REQUIRED WORK |
Below is a set of entries; copy all of them exactly.

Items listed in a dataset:
Segment Open

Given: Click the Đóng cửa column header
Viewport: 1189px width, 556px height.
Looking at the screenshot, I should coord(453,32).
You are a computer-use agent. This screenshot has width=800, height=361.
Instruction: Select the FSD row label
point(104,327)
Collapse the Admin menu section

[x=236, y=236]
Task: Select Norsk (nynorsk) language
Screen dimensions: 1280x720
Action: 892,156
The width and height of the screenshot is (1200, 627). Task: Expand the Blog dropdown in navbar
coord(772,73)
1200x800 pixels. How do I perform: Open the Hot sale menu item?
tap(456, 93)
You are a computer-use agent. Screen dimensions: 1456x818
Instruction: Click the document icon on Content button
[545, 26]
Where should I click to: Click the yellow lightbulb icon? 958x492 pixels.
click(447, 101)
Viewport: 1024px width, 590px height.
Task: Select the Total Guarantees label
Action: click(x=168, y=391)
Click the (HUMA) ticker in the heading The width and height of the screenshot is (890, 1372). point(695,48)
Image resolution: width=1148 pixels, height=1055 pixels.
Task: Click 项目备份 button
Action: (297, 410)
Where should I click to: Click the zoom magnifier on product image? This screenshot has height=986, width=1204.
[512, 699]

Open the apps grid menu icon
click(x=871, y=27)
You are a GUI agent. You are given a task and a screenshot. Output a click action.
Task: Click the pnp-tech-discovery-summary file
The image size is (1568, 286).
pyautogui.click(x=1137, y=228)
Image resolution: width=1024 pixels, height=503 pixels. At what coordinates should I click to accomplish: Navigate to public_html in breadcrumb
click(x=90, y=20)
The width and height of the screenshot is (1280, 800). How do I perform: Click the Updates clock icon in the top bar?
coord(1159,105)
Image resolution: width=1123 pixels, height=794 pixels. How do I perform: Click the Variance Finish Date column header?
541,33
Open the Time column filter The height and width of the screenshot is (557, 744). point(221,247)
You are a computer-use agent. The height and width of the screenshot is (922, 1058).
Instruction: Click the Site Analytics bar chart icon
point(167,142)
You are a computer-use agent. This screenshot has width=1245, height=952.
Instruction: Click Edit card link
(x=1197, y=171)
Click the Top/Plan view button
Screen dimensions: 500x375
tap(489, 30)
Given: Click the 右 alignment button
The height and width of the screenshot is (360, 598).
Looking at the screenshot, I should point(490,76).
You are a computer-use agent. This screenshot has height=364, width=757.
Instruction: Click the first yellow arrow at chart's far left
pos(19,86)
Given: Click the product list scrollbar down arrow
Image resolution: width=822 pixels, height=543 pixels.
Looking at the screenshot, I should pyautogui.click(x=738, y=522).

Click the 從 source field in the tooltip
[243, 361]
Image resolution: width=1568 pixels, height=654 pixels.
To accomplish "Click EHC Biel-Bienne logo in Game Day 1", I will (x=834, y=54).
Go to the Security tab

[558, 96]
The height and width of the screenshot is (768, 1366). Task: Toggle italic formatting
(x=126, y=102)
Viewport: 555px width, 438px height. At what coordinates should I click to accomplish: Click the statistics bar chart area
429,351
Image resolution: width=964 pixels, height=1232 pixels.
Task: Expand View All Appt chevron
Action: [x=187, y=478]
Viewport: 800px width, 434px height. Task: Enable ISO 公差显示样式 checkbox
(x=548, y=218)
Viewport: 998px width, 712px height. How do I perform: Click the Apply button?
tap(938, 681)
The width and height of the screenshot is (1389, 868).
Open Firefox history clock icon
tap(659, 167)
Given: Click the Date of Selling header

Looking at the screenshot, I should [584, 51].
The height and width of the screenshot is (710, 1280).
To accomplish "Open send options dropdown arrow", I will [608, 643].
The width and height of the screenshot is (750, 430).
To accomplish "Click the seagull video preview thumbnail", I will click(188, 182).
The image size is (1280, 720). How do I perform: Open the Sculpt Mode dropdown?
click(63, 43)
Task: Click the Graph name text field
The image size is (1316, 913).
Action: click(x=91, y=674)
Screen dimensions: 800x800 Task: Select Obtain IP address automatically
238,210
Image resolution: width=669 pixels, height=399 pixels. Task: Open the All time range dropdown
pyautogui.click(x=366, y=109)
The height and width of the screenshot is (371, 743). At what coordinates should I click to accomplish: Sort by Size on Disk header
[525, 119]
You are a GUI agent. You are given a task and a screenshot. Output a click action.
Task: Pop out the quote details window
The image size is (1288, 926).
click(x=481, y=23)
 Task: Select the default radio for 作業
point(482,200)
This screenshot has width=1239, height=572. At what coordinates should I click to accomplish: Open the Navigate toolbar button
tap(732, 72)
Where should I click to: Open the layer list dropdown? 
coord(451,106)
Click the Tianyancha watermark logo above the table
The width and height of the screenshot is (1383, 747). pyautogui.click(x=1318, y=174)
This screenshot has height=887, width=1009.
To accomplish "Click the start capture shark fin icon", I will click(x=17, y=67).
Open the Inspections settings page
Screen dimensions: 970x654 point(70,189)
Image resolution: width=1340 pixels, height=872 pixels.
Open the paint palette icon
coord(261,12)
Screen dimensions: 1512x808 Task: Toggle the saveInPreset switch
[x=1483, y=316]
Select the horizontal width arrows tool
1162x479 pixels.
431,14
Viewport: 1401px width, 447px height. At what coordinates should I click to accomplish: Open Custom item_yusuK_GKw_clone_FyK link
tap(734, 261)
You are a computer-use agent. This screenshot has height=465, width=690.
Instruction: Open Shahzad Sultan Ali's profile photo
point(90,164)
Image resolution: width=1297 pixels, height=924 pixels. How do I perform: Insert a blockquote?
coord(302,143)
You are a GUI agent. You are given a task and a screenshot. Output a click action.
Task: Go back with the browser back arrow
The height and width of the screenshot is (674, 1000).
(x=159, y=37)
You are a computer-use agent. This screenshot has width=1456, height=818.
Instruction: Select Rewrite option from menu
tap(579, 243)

Segment Closed

EXPECTED ANSWER |
Given: Click the Đóng cửa column header
Viewport: 1189px width, 556px height.
Looking at the screenshot, I should coord(453,32).
You are a computer-use agent. This screenshot has width=800, height=361.
Instruction: Select the FSD row label
point(104,327)
Collapse the Admin menu section

[x=236, y=236]
Task: Select Norsk (nynorsk) language
Screen dimensions: 1280x720
Action: 892,156
The width and height of the screenshot is (1200, 627). Task: Expand the Blog dropdown in navbar
coord(772,73)
1200x800 pixels. How do I perform: Open the Hot sale menu item?
tap(456, 93)
You are a computer-use agent. Screen dimensions: 1456x818
Instruction: Click the document icon on Content button
[545, 26]
Where should I click to: Click the yellow lightbulb icon? 958x492 pixels.
click(447, 101)
Viewport: 1024px width, 590px height.
Task: Select the Total Guarantees label
Action: click(x=168, y=391)
Click the (HUMA) ticker in the heading The width and height of the screenshot is (890, 1372). point(695,48)
Image resolution: width=1148 pixels, height=1055 pixels.
Task: Click 项目备份 button
Action: (297, 410)
Where should I click to: Click the zoom magnifier on product image? This screenshot has height=986, width=1204.
[512, 699]

Open the apps grid menu icon
click(x=871, y=27)
You are a GUI agent. You are given a task and a screenshot. Output a click action.
Task: Click the pnp-tech-discovery-summary file
The image size is (1568, 286).
pyautogui.click(x=1137, y=228)
Image resolution: width=1024 pixels, height=503 pixels. At what coordinates should I click to accomplish: Navigate to public_html in breadcrumb
click(x=90, y=20)
The width and height of the screenshot is (1280, 800). How do I perform: Click the Updates clock icon in the top bar?
coord(1159,105)
Image resolution: width=1123 pixels, height=794 pixels. How do I perform: Click the Variance Finish Date column header?
541,33
Open the Time column filter The height and width of the screenshot is (557, 744). point(221,247)
You are a computer-use agent. The height and width of the screenshot is (922, 1058).
Instruction: Click the Site Analytics bar chart icon
point(167,142)
You are a computer-use agent. This screenshot has width=1245, height=952.
Instruction: Click Edit card link
(x=1197, y=171)
Click the Top/Plan view button
Screen dimensions: 500x375
tap(489, 30)
Given: Click the 右 alignment button
The height and width of the screenshot is (360, 598).
Looking at the screenshot, I should point(490,76).
You are a computer-use agent. This screenshot has height=364, width=757.
Instruction: Click the first yellow arrow at chart's far left
pos(19,86)
Given: Click the product list scrollbar down arrow
Image resolution: width=822 pixels, height=543 pixels.
Looking at the screenshot, I should pyautogui.click(x=738, y=522).

Click the 從 source field in the tooltip
[243, 361]
Image resolution: width=1568 pixels, height=654 pixels.
To accomplish "Click EHC Biel-Bienne logo in Game Day 1", I will (x=834, y=54).
Go to the Security tab

[558, 96]
The height and width of the screenshot is (768, 1366). Task: Toggle italic formatting
(x=126, y=102)
Viewport: 555px width, 438px height. At what coordinates should I click to accomplish: Click the statistics bar chart area
429,351
Image resolution: width=964 pixels, height=1232 pixels.
Task: Expand View All Appt chevron
Action: [x=187, y=478]
Viewport: 800px width, 434px height. Task: Enable ISO 公差显示样式 checkbox
(x=548, y=218)
Viewport: 998px width, 712px height. How do I perform: Click the Apply button?
tap(938, 681)
The width and height of the screenshot is (1389, 868).
Open Firefox history clock icon
tap(659, 167)
Given: Click the Date of Selling header

Looking at the screenshot, I should [584, 51].
The height and width of the screenshot is (710, 1280).
To accomplish "Open send options dropdown arrow", I will [608, 643].
The width and height of the screenshot is (750, 430).
To accomplish "Click the seagull video preview thumbnail", I will click(188, 182).
The image size is (1280, 720). How do I perform: Open the Sculpt Mode dropdown?
click(63, 43)
Task: Click the Graph name text field
The image size is (1316, 913).
Action: click(x=91, y=674)
Screen dimensions: 800x800 Task: Select Obtain IP address automatically
238,210
Image resolution: width=669 pixels, height=399 pixels. Task: Open the All time range dropdown
pyautogui.click(x=366, y=109)
The height and width of the screenshot is (371, 743). At what coordinates should I click to accomplish: Sort by Size on Disk header
[525, 119]
You are a GUI agent. You are given a task and a screenshot. Output a click action.
Task: Pop out the quote details window
The image size is (1288, 926).
click(x=481, y=23)
 Task: Select the default radio for 作業
point(482,200)
This screenshot has width=1239, height=572. At what coordinates should I click to accomplish: Open the Navigate toolbar button
tap(732, 72)
Where should I click to: Open the layer list dropdown? 
coord(451,106)
Click the Tianyancha watermark logo above the table
The width and height of the screenshot is (1383, 747). pyautogui.click(x=1318, y=174)
This screenshot has height=887, width=1009.
To accomplish "Click the start capture shark fin icon", I will click(x=17, y=67).
Open the Inspections settings page
Screen dimensions: 970x654 point(70,189)
Image resolution: width=1340 pixels, height=872 pixels.
Open the paint palette icon
coord(261,12)
Screen dimensions: 1512x808 Task: Toggle the saveInPreset switch
[x=1483, y=316]
Select the horizontal width arrows tool
1162x479 pixels.
431,14
Viewport: 1401px width, 447px height. At what coordinates should I click to accomplish: Open Custom item_yusuK_GKw_clone_FyK link
tap(734, 261)
You are a computer-use agent. This screenshot has height=465, width=690.
Instruction: Open Shahzad Sultan Ali's profile photo
point(90,164)
Image resolution: width=1297 pixels, height=924 pixels. How do I perform: Insert a blockquote?
coord(302,143)
You are a GUI agent. You are given a task and a screenshot. Output a click action.
Task: Go back with the browser back arrow
The height and width of the screenshot is (674, 1000).
(x=159, y=37)
You are a computer-use agent. This screenshot has width=1456, height=818.
Instruction: Select Rewrite option from menu
tap(579, 243)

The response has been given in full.